A cross-sectional study of 101 children between 6 and 16 years of age was conducted. Each child collected a 24-h urine collection and three urinary spot samples (evening, overnight, and morning). Several equations were used to estimate 24-h excretion based on the urinary concentrations of each micronutrient in the three spot samples. Various equations and spot combinations were compared using several statistics and plots.

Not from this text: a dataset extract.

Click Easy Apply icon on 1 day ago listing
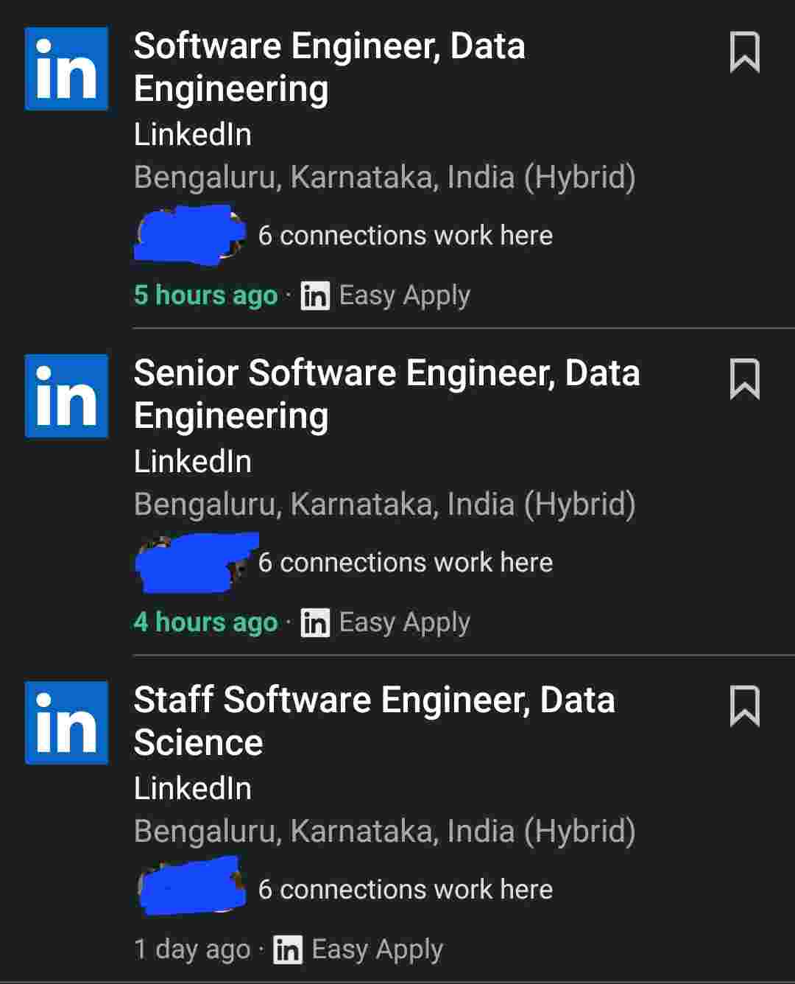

Ninety-four children were included in the analysis (mean age: 10.5 years). The mean measured 24-h urinary excretions of potassium, phosphate, and iodine were 1.76 g, 0.61 g, and 95 µg, respectively. For potassium, the best 24-h estimates were obtained with the Mage equation and morning spot (mean bias: 0.2 g, correlation: 0.27, precision: 56%, and misclassification: 10%). For phosphate, the best 24-h estimates were obtained with the Mage equation and overnight spot (mean bias: − 0.03 g, correlation: 0.54, precision: 72%, and misclassification: 10%). For iodine, the best 24-h estimates were obtained with the Remer equation and overnight spot (mean bias: − 8 µg, correlation: 0.58, precision: 86%, misclassification: 16%).


Urinary spot samples could be a good alternative to 24-h urine collection for the population biomonitoring of iodine and phosphate intakes in children. For potassium, spot samples were less reliable.


Iodine Potassium Phosphate Urinary excretion Children Urinary spots 



We thank the participants and their parents for taking part in the study, René Tabin, Bernard Genin and Michel Russo for the help with the recruitment of the study participants, and Michel F. Rossier and Marie-France Rudaz for the laboratory analyses.


This work was funded by the Swiss Federal Food Safety and Veterinary Office (FSVO) (funding reference number 5.15.03). The funder had no role in the protocol development, data collection, data analysis, or interpretation.

Compliance with ethical standards

Conflict of interest

The authors declare no conflicts of interest.

Supplementary material

394_2019_2144_MOESM1_ESM.docx (27 mb)
Supplementary file1 (DOCX 27609 kb)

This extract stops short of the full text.